Leilani | How to Make

Creative

Molding and Casting

Design

This week, we were instructured to design and mill our own mold and then cast it. I wanted to do something related to my project, but I couldn't think of a way to integrate a cast item into the bag. Therefore, I decided to cast an accessory for my Halloween costume, a soot sprite from "My Neighbor Totoro"

A molding inspiration

I found the above mold from this website and decided to try to replicate the design in OpenScad. Most of the work involved individually tweaking the eyes.

Although we were warned multiple times in class, I inverted the first mold design. (I wanted the eyes to "pop out" and I had them "popping in" in the design.

A first mold attempt

I also had to change the design to make the edges smoother and change the orientation of the cuts. At first, I had all the cuts between pieces be directly straight down. I had to change that due to the design rules, so that the cuts were slightly slanted. In order to do that, I had all the cylinders have a larger top radius. I originally wanted the edges to be spikey, so I randomly chose a set of rectangles to cut out. Again, due to the design rules, I could not make sharp turns in such a small area, so I changed the cutouts to be cylinders, which looked nicer. The eye pupils also had to be expanded to have a radius of .06 of an inch, (.12 diameter) so that it would be sufficient for the 1/8th inch endmill.

The final design

Milling

When I was ready to mill, I exported an STL file from OpenSCAD as input. The STL generated in OpenScad is not great, so the first thing we did was load it to the mill computer and make it a binary STL file. I did one rough cut (with a 1/8 inch balltip endill) and one finer cut with the same endmill. This was at the TA's recommendation. I used the Shark machine.

The design on screen

We did have a couple mishaps. Firstly, we didn't center the design at the lower lefthand corner in the software. Therefore, we had a couple hiccups. We also forgot to turn on a part of the machine so it got stuck.

Machine got stuck Machine got stuck, again

Molding

Once I milled my machinable wax, I had to clean the wax; a lot. For some reason, a lot of the wax bits got hot and stuck around. I went in with a sharp object (needle-nosed tweezers) and tried to scrape out as many pieces as I could.
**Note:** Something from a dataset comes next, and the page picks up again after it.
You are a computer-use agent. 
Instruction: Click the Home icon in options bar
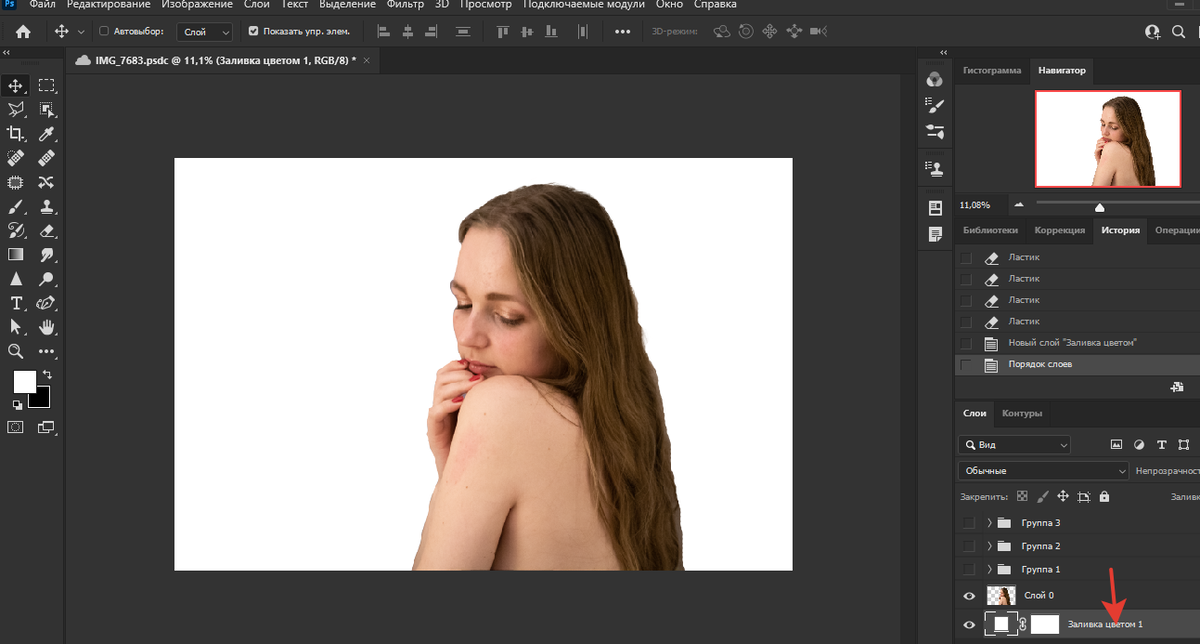23,32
The milled design The final milled design after cleaning

Although the OOMOO says to do equal parts of solution A and solution B, that is per volume. It is actually 1 part of solution A and 1.3 parts solution B by mass. I slowly poured in the solution and let it sit for 2 hours.
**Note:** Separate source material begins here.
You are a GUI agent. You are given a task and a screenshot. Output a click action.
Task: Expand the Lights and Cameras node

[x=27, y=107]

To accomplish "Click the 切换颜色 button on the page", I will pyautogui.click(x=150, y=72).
Waiting Getting the mold out

The final mold looked pretty good! The eyes even came out!

Getting the mold out

Casting

Unfortunately, some of the outline features did not come out on the machinable wax, so I had a few places of leakage on the molding sides. To deal with this, I clamped a couple wood pieces on the sides.

Getting the mold out

The final cast looks ok! I wish it had a bit more details, but I ran out of time.